Dataset entries:
= Beginning of Section =

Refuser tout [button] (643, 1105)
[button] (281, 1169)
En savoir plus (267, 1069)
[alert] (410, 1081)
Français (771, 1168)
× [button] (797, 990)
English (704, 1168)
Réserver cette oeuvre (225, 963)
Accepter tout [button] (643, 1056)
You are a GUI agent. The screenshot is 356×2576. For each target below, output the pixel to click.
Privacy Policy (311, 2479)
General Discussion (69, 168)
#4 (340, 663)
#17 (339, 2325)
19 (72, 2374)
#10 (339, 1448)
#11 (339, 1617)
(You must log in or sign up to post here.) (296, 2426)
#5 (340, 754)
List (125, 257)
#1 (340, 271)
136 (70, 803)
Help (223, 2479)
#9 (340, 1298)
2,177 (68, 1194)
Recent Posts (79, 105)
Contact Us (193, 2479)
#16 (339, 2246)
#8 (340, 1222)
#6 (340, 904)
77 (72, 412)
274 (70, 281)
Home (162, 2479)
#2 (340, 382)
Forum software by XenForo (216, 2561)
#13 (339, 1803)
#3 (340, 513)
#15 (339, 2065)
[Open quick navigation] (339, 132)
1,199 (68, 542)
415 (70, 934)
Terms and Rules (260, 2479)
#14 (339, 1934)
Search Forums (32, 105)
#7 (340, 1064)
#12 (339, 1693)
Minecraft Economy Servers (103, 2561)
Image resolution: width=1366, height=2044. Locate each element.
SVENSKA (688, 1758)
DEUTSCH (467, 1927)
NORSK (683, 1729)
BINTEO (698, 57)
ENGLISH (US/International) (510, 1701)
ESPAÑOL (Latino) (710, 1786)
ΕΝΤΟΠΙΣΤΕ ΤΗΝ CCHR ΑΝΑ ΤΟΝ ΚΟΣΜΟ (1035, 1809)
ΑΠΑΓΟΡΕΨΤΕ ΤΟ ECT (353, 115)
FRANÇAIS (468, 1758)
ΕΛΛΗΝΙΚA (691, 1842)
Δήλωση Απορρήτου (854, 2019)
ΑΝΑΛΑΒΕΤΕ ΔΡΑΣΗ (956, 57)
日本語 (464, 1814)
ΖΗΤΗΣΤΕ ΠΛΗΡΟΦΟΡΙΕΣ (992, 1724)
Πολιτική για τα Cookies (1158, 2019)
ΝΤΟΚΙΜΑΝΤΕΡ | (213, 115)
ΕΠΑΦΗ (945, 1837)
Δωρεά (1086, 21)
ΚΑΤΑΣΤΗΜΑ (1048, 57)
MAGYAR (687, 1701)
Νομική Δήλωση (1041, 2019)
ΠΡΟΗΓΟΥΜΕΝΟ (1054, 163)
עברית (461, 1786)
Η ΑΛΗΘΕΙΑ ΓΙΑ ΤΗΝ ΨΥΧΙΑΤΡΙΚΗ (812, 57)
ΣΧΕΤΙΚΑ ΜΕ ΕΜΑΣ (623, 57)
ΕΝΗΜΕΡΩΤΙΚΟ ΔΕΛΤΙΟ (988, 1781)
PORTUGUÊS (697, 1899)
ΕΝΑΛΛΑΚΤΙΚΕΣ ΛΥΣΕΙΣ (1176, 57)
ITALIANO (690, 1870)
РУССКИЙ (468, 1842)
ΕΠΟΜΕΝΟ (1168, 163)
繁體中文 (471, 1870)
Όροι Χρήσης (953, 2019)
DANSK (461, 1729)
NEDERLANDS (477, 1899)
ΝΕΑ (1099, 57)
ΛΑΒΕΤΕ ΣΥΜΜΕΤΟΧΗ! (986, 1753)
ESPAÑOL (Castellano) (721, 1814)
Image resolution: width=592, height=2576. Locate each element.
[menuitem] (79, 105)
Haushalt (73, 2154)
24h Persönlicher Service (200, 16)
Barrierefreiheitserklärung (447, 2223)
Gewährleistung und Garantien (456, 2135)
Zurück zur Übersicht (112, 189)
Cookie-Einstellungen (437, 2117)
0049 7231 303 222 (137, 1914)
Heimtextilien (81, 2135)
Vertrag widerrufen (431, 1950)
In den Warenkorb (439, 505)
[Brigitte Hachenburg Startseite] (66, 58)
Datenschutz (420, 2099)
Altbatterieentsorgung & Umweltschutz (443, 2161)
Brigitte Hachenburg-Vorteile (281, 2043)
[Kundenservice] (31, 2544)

= End of Section =

**WHAT IS REQUIRED**
All lines above between those holding "(You must log" and "Η ΑΛΗΘΕΙΑ ΓΙΑ ΤΗΝ ΨΥΧΙΑΤΡΙΚΗ (812, 57)", inclusive, must be set down unchanged, and no other line may be included.

**RESPONSE FOR THIS EXERCISE**
(You must log in or sign up to post here.) (296, 2426)
#5 (340, 754)
List (125, 257)
#1 (340, 271)
136 (70, 803)
Help (223, 2479)
#9 (340, 1298)
2,177 (68, 1194)
Recent Posts (79, 105)
Contact Us (193, 2479)
#16 (339, 2246)
#8 (340, 1222)
#6 (340, 904)
77 (72, 412)
274 (70, 281)
Home (162, 2479)
#2 (340, 382)
Forum software by XenForo (216, 2561)
#13 (339, 1803)
#3 (340, 513)
#15 (339, 2065)
[Open quick navigation] (339, 132)
1,199 (68, 542)
415 (70, 934)
Terms and Rules (260, 2479)
#14 (339, 1934)
Search Forums (32, 105)
#7 (340, 1064)
#12 (339, 1693)
Minecraft Economy Servers (103, 2561)
Image resolution: width=1366, height=2044. Locate each element.
SVENSKA (688, 1758)
DEUTSCH (467, 1927)
NORSK (683, 1729)
BINTEO (698, 57)
ENGLISH (US/International) (510, 1701)
ESPAÑOL (Latino) (710, 1786)
ΕΝΤΟΠΙΣΤΕ ΤΗΝ CCHR ΑΝΑ ΤΟΝ ΚΟΣΜΟ (1035, 1809)
ΑΠΑΓΟΡΕΨΤΕ ΤΟ ECT (353, 115)
FRANÇAIS (468, 1758)
ΕΛΛΗΝΙΚA (691, 1842)
Δήλωση Απορρήτου (854, 2019)
ΑΝΑΛΑΒΕΤΕ ΔΡΑΣΗ (956, 57)
日本語 (464, 1814)
ΖΗΤΗΣΤΕ ΠΛΗΡΟΦΟΡΙΕΣ (992, 1724)
Πολιτική για τα Cookies (1158, 2019)
ΝΤΟΚΙΜΑΝΤΕΡ | (213, 115)
ΕΠΑΦΗ (945, 1837)
Δωρεά (1086, 21)
ΚΑΤΑΣΤΗΜΑ (1048, 57)
MAGYAR (687, 1701)
Νομική Δήλωση (1041, 2019)
ΠΡΟΗΓΟΥΜΕΝΟ (1054, 163)
עברית (461, 1786)
Η ΑΛΗΘΕΙΑ ΓΙΑ ΤΗΝ ΨΥΧΙΑΤΡΙΚΗ (812, 57)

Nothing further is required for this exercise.